Stephen Hawking diaries reveal father feared he was a lazy student
Frank Hawking’s diaries called his son a student with “little initiative,” exposing the uneven early habits behind Stephen Hawking’s rise.

Frank Hawking’s private diary entries captured a version of Stephen Hawking far removed from the icon who later reshaped modern cosmology. In 1961, while Hawking was studying at the University of Oxford, his father worried that he showed “little initiative” and “does not study much,” a family view that complicates the familiar image of brilliance arriving fully formed.
The diaries were uncovered by biographer Graham Farmelo as he worked on the first authorized biography of Hawking for the Stephen Hawking estate. The book is due in September, and John Murray has announced the project with the backing of Hawking’s children, who have said they were delighted to help shape a definitive account of their father’s life.

The new material adds texture to Hawking’s early years in Oxford, England, where he was born on January 8, 1942, and later enrolled at University College, Oxford, in 1959. He went on to earn a first-class degree in physics, a reminder that the student Frank Hawking saw as insufficiently driven still developed into one of the most distinguished scientists of his era.
That arc became even more dramatic after Hawking moved to Cambridge in 1962 and was diagnosed with ALS the following year, at age 21. Doctors initially gave him about two years to live. Instead, Hawking lived until March 14, 2018, reaching age 76 and spending 30 years as Lucasian Professor of Mathematics at the University of Cambridge, one of the most prestigious chairs in science.
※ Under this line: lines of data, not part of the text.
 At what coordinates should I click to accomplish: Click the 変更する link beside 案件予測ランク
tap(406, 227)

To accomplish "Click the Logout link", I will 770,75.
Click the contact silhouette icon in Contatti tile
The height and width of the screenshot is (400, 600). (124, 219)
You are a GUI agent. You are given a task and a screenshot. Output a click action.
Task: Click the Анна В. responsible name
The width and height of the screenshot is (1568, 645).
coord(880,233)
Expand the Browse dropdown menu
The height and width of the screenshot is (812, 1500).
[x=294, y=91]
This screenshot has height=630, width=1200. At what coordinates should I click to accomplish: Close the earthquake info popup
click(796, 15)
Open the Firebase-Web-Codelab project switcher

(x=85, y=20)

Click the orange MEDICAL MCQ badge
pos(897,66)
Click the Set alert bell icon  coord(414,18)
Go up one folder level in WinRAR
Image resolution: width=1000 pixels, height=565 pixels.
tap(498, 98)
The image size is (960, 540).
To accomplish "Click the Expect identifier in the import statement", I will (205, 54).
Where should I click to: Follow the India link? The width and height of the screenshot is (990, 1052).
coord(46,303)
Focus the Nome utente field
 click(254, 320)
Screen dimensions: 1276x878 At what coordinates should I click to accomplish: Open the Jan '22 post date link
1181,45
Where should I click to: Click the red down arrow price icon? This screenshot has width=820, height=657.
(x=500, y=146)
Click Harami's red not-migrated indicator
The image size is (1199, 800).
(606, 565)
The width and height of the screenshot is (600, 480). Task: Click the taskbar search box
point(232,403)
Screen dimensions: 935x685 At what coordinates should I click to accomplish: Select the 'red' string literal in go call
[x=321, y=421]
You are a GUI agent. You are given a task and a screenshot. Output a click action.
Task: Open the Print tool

The diaries matter because they show how genius can emerge from contradiction: curiosity without polish, intelligence without conventional discipline, and ambition that was still taking shape. Hawking would later become a global public figure through A Brief History of Time, the bestseller that turned a theoretical physicist into a household name. But the family notes suggest a more human beginning, one in which a future scientific giant could still be seen at home as a young man who was not yet living up to his promise.